The debate over why belief evolved is between byproduct theorists and adaptationists. You might think that the byproduct theorists would tend to be nonbelievers, looking for a way to explain religion as a fluke, while the adaptationists would be more likely to be believers who can intuit the emotional, spiritual and community advantages that accompany faith. Or you might think they would all be atheists, because what believer would want to subject his own devotion to rationalism’s cold, hard scrutiny? But a scientist’s personal religious view does not always predict which side he will take. And this is just one sign of how complex and surprising this debate has become.

Angels, demons, spirits, wizards, gods and witches have peppered folk religions since mankind first started telling stories. Charles Darwin noted this in “The Descent of Man.” “A belief in all-pervading spiritual agencies,” he wrote, “seems to be universal.” According to anthropologists, religions that share certain supernatural features — belief in a noncorporeal God or gods, belief in the afterlife, belief in the ability of prayer or ritual to change the course of human events — are found in virtually every culture on earth.

This is certainly true in the United States. About 6 in 10 Americans, according to a 2005 Harris Poll, believe in the devil and hell, and about 7 in 10 believe in angels, heaven and the existence of miracles and of life after death. A 2006 survey at Baylor University found that 92 percent of respondents believe in a personal God — that is, a God with a distinct set of character traits ranging from “distant” to “benevolent.”
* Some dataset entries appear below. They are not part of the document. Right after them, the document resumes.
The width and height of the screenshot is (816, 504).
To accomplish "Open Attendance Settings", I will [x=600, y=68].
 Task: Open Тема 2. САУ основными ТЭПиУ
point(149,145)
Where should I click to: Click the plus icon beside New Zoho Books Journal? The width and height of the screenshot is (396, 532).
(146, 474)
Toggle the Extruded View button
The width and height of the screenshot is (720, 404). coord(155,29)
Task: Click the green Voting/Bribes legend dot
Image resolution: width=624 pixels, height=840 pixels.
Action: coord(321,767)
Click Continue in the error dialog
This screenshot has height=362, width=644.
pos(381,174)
When a trait is universal, evolutionary biologists look for a genetic explanation and wonder how that gene or genes might enhance survival or reproductive success. In many ways, it’s an exercise in post-hoc hypothesizing: what would have been the advantage, when the human species first evolved, for an individual who happened to have a mutation that led to, say, a smaller jaw, a bigger forehead, a better thumb? How about certain behavioral traits, like a tendency for risk-taking or for kindness?

Atran saw such questions as a puzzle when applied to religion. So many aspects of religious belief involve misattribution and misunderstanding of the real world. Wouldn’t this be a liability in the survival-of-the-fittest competition? To Atran, religious belief requires taking “what is materially false to be true” and “what is materially true to be false.” One example of this is the belief that even after someone dies and the body demonstrably disintegrates, that person will still exist, will still be able to laugh and cry, to feel pain and joy. This confusion “does not appear to be a reasonable evolutionary strategy,” Atran wrote in “In Gods We Trust: The Evolutionary Landscape of Religion” in 2002. “Imagine another animal that took injury for health or big for small or fast for slow or dead for alive. It’s unlikely that such a species could survive.” He began to look for a sideways explanation: if religious belief was not adaptive, perhaps it was associated with something else that was.
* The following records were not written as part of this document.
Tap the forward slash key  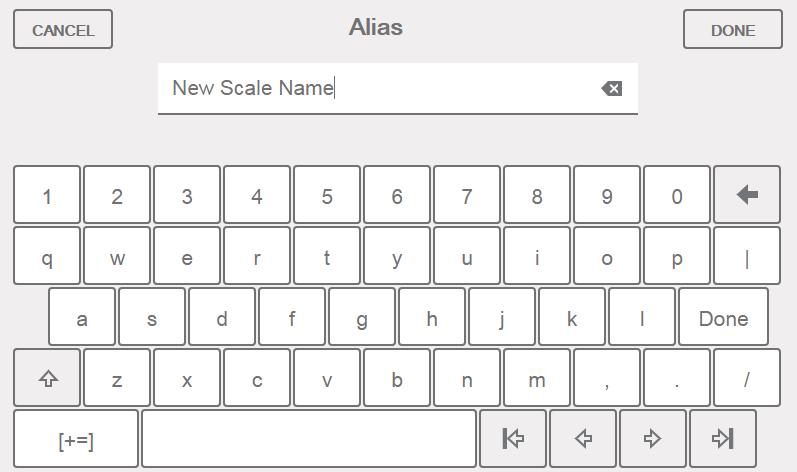tap(747, 377)
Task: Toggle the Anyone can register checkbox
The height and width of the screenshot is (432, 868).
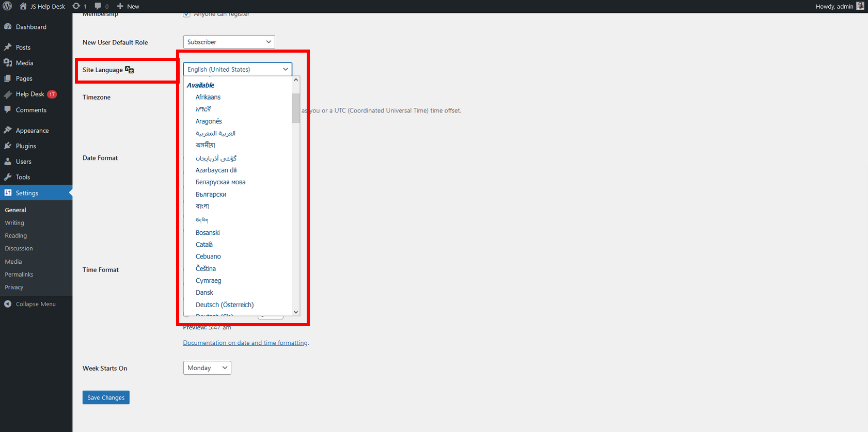Action: click(186, 14)
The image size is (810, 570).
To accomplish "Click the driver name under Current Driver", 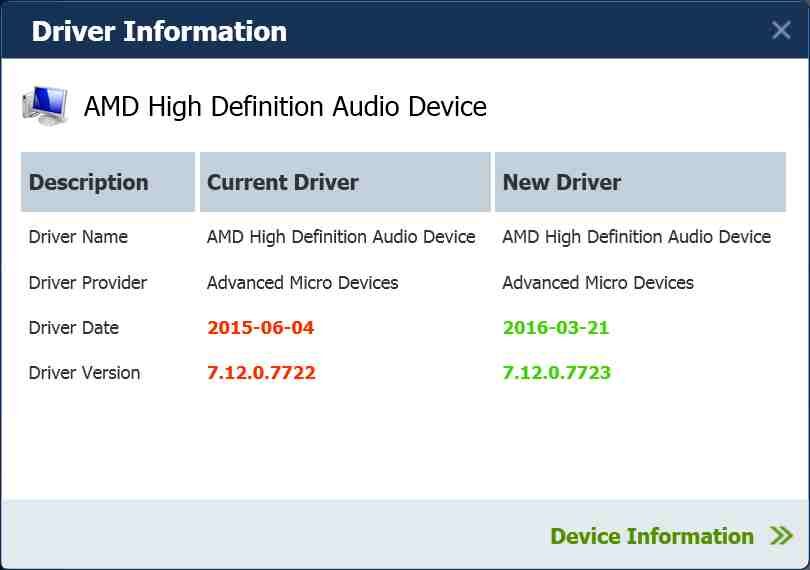I will (x=341, y=237).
Atran intended to study mathematics when he entered Columbia as a precocious 17-year-old. But he was distracted by the radical politics of the late ’60s. One day in his freshman year, he found himself at an antiwar rally listening to Margaret Mead, then perhaps the most famous anthropologist in America. Atran, dressed in a flamboyant Uncle Sam suit, stood up and called her a sellout for saying the protesters should be writing to their congressmen instead of staging demonstrations. “Young man,” the unflappable Mead said, “why don’t you come see me in my office?”

Atran, equally unflappable, did go to see her — and ended up working for Mead, spending much of his time exploring the cabinets of curiosities in her tower office at the American Museum of Natural History. Soon he switched his major to anthropology.

Many of the museum specimens were religious, Atran says. So were the artifacts he dug up on archaeological excursions in Israel in the early ’70s. Wherever he turned, he encountered the passion of religious belief. Why, he wondered, did people work so hard against their preference for logical explanations to maintain two views of the world, the real and the unreal, the intuitive and the counterintuitive?

Maybe cognitive effort was precisely the point. Maybe it took less mental work than Atran realized to hold belief in God in one’s mind. Maybe, in fact, belief was the default position for the human mind, something that took no cognitive effort at all.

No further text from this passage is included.